Piyush Tiwari, professor of property, Melbourne School of Design, University of Melbourne, Australia, said, the issue should be understood against the backdrop of the fact that India was experiencing reluctant urbanization. The country has about 30% of the population living in urban areas, which is low as compared to the other developed countries.
Prof Tiwari said, while deteriorating agriculture has led to migration to urban areas, inefficient land market has resulted in high land prices, which translate into increased housing prices. This has led to unaffordable houses, leading to congestion and informal housing.
Prof Tiwari said, quoting a study by Knight Frank in 10 major cities of India, more than 5 million houses are lying vacant because they are unaffordable to a large chunk of the population. Calculations show, below poverty line (BPL) households, on an average, would need to shell out 174% of their income if they were to rent these houses, while economically weaker sections would need to shell out 93% of their income.

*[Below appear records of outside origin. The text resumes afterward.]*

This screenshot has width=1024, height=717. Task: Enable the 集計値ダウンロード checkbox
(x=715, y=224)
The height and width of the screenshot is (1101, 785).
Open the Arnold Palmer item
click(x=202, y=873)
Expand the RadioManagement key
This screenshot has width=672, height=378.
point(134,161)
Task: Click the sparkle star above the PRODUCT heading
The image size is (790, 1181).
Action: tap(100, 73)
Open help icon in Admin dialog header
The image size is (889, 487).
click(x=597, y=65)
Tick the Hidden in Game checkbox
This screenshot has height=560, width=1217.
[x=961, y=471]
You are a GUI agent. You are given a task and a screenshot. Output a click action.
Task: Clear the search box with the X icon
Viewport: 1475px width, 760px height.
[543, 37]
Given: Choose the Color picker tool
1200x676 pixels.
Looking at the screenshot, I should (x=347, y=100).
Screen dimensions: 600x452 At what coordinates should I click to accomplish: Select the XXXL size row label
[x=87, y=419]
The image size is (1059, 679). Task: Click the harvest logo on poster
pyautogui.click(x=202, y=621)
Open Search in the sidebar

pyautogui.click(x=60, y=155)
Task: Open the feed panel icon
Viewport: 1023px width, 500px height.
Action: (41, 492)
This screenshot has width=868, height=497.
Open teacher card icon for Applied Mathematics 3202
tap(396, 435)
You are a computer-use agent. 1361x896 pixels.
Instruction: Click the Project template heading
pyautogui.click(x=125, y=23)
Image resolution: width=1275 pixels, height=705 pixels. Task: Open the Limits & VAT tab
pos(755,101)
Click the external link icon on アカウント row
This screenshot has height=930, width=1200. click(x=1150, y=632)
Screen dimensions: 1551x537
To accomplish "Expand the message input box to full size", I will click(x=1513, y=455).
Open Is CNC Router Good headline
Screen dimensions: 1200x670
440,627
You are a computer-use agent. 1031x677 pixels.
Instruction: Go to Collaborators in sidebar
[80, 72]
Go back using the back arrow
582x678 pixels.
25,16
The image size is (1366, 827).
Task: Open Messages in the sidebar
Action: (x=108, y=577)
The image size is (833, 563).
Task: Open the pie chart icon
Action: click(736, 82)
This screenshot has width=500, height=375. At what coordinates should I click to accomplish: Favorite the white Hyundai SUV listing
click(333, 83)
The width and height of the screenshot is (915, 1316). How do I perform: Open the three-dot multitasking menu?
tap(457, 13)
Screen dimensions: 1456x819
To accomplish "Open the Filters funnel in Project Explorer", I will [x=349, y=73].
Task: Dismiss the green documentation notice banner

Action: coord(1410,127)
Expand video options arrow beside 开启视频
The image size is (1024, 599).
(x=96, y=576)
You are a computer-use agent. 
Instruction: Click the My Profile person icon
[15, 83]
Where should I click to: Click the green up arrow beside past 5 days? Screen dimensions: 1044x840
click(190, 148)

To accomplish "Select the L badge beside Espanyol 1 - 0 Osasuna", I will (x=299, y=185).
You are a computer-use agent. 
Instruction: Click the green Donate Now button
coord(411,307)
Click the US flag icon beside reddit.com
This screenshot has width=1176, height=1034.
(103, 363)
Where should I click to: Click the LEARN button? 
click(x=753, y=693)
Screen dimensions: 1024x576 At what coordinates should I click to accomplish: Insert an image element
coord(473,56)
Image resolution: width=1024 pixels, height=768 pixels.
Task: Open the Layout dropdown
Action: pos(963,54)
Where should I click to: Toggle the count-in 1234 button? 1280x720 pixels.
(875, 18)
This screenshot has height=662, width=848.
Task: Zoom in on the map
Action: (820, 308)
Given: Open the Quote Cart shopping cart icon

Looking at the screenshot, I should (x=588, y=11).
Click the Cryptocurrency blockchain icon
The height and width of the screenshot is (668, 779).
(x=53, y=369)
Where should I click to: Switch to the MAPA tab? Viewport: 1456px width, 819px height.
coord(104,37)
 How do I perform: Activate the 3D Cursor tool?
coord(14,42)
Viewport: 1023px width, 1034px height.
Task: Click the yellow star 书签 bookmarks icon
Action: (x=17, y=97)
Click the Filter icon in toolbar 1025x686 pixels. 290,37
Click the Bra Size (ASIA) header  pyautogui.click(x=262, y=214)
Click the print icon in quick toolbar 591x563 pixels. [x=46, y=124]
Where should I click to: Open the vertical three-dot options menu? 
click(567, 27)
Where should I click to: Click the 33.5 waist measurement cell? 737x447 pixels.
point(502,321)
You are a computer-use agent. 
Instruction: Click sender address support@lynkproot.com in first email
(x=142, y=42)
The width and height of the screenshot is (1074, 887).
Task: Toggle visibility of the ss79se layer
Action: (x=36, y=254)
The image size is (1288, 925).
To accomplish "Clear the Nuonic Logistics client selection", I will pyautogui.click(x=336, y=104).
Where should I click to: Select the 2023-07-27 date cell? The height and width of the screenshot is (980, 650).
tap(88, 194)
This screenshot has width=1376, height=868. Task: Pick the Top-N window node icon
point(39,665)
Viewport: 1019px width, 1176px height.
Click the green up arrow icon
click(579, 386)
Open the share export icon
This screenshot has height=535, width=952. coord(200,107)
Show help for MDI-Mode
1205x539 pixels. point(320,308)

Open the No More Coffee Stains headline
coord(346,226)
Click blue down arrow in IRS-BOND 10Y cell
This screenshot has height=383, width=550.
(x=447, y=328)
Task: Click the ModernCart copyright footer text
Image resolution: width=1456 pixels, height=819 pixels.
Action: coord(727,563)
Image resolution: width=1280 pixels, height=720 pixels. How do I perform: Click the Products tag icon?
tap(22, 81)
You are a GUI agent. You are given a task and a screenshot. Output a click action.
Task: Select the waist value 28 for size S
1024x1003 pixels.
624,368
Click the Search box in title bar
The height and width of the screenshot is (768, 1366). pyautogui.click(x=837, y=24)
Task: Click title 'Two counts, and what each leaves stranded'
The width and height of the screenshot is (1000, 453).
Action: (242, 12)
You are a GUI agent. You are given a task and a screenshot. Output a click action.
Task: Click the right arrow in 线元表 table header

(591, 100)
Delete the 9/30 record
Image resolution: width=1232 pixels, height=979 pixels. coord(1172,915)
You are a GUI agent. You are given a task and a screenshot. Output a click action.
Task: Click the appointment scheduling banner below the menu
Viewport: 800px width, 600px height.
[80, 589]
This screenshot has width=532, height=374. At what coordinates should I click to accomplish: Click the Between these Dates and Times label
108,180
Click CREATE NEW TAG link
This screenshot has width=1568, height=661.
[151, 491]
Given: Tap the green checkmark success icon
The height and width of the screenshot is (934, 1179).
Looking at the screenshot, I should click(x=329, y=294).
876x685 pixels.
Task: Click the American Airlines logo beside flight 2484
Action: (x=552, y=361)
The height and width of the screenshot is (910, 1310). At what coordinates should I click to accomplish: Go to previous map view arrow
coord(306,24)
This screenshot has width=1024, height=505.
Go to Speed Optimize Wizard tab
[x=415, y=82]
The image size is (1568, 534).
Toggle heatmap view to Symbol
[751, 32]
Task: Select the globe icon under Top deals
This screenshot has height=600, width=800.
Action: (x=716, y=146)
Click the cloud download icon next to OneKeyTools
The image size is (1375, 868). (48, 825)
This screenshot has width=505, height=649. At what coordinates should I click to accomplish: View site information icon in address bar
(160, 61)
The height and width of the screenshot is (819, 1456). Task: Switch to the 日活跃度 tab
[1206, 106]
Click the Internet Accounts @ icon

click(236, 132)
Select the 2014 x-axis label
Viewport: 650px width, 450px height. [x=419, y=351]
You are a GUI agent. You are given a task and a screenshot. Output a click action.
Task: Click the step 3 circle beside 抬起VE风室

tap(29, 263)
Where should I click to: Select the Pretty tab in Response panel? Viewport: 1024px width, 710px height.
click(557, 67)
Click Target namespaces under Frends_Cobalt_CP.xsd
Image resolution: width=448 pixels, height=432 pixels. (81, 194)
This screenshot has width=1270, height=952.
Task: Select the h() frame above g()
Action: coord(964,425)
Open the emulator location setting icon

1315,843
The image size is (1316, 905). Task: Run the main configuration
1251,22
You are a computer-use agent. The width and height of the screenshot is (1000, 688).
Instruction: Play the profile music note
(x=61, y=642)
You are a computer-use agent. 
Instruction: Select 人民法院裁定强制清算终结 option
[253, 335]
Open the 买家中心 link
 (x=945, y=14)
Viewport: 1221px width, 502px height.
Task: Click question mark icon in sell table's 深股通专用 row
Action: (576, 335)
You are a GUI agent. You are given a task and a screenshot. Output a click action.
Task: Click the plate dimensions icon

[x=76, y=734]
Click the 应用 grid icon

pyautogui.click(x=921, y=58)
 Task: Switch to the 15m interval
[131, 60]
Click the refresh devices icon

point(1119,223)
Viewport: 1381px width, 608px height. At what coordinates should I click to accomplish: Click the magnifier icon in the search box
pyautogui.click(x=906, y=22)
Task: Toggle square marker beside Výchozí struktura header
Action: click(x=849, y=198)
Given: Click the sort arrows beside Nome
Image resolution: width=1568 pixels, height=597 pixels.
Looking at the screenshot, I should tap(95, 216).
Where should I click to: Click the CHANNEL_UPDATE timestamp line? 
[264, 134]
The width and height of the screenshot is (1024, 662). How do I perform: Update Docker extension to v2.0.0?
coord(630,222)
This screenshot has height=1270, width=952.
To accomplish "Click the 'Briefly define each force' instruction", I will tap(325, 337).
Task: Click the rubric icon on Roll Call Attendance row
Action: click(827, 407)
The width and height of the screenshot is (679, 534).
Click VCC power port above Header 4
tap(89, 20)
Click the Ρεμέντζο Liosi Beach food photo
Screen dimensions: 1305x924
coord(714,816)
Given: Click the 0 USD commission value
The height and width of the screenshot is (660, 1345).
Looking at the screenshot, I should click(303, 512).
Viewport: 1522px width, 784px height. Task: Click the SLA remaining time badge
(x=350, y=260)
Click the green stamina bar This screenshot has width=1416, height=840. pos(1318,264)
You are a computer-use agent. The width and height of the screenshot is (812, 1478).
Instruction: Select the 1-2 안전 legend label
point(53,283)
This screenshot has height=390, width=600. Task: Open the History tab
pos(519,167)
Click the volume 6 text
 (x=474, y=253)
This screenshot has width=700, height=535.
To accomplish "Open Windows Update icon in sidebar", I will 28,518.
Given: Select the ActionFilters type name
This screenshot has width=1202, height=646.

A bigger challenge in India with regard to rental housing market, he said, was that most of the rental housing is being provided by individual landlords, which is a very informal market. Of these, registered rental agreements are very few. Mumbai has just about 200,000 registered agreements in a city of about 30 million houses. 
Sameer Unhale, urban practitioner, Maharashtra, pointing towards the dilemma with regard to jhuggi jhopdis as illegal housing, said that most it is on government land. Claiming that 90% of this housing was illegal, he said, leniency towards accessing government land and issues of ownership, if resolved, alone could implement housing policies.
Others who participated in the webinar included Dr Soumyadip Chattopadhyay, associate professor, Visva Bharati University; Darshini Mahadevia, professor Ahmedabad University, Ahmedabad; Mukta Naik, Fellow, Centre for Policy Research, New Delhi; Dhaval Monani, CEO, First Home Realty Solutions, Rajkot; and Pavan Dixit, Co-founder, Property360degree, Bengaluru.